I’ve been watching The Roosevelts An Intimate History on PBS this week. I have DVR’d each night’s installment but am a couple of nights behind, so what I have seen so far has dealt mostly with Theodore Roosevelt, an energetic and immensely vital man, with a few disturbing sides to his very large personality.  Not to put too fine a point on it but he was a war monger, and he sometimes lived recklessly out of a need to constantly prove himself.

TR in 1917
TR in 1917

When America entered WWI in 1917, a 58 year-old, half-blind Roosevelt went to then-President Woodrow Wilson and offered to not only raise a division of volunteers but to also lead them into battle.  It was absurd and Wilson declined the offer.  Speaking of TR after their meeting, Wilson said “He is a great big boy. There is a sweetness about him. You can’t resist the man.” One of Teddy’s nicknames was “Bull Moose” because he was the founder of the Bull Moose Progressive Party. It was an apt description of the man.
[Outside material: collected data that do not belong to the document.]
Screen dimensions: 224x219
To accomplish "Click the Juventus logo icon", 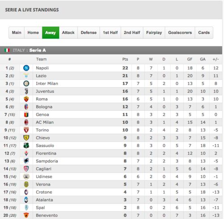I will point(26,91).
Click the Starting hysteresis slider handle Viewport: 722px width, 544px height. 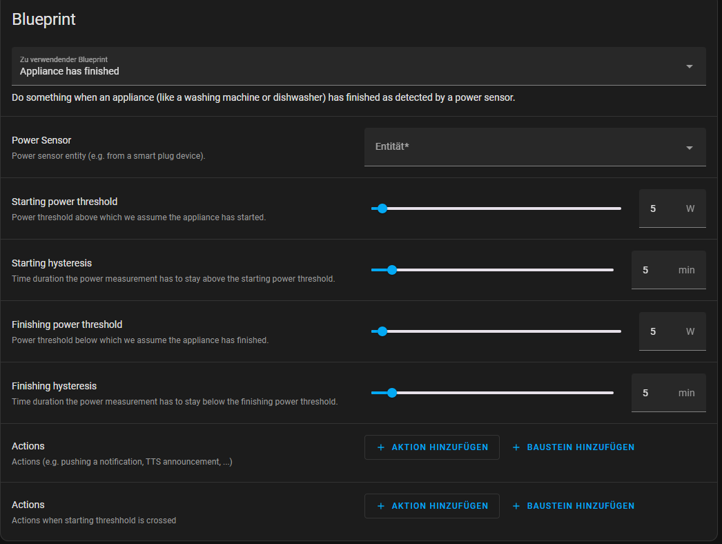(x=392, y=270)
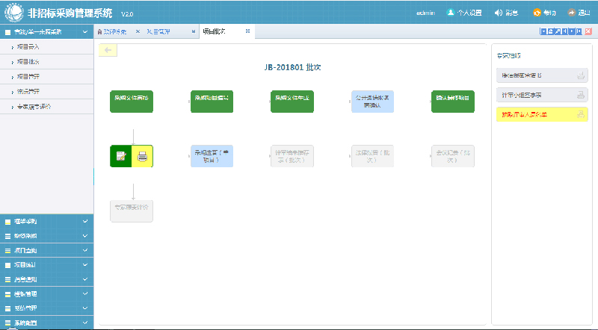This screenshot has width=598, height=330.
Task: Select 项目录入 in the left sidebar menu
Action: pyautogui.click(x=28, y=46)
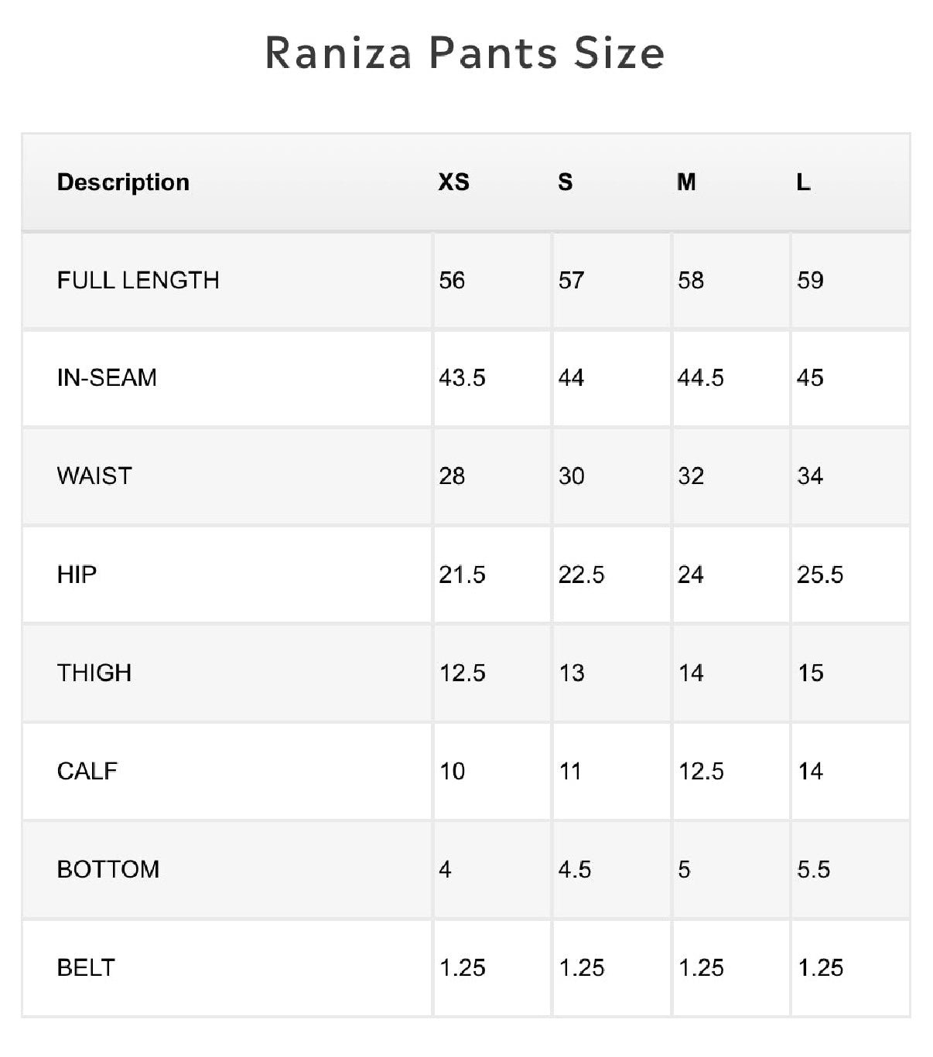Select the medium waist value 32
The image size is (933, 1057).
691,476
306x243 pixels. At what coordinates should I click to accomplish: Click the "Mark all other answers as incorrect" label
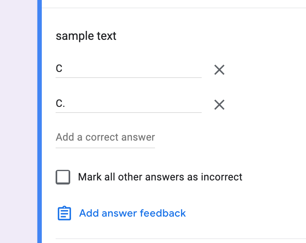coord(160,177)

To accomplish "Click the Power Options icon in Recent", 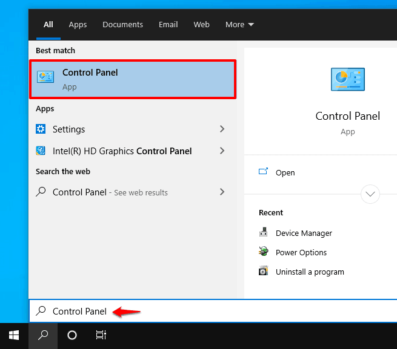I will tap(263, 252).
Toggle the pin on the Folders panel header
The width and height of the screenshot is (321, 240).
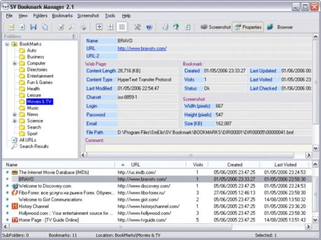click(74, 37)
I am always interested to see if figures like that have any connections with Buddhism. I did some research on my own and found out that Teddy had a Buddhist bud! In fact, they were close friends. The documentary mentions that at one point TR became interested in jujitsu. The person who introduced him to that martial art was a man named William Sturgis Bigelow, a long time friend who often entertained TR in his Boston home. Bigelow was a doctor, graduated from Harvard Medical School, who lived in Japan for seven years to study Buddhism, and became a collector of Buddhist and Oriental art.

In 1908, Bigelow gave a lecture at Harvard titled “Buddhism and Immortality” that was later published. It is a lengthy piece full of the rather stilted language of the time. Buddhist thinking from Westerners during this period is always a mixed bag. Sometimes they get it and sometimes they don’t. In this short paragraph from the lecture, Bigelow closes in on the former:

William Sturgis Bigelow in Japan, c.1884.
William Sturgis Bigelow in Japan, c.1884.

Consciousness is continuous. Therefore, there is but one ultimate consciousness. All beings are therefore one; and when one man strikes another, he strikes all men, including himself. Just when and where and how in terms of space and time he feels his own blow depends on circumstances, but sooner or later he will. A good deed comes back to the doer in the same way.”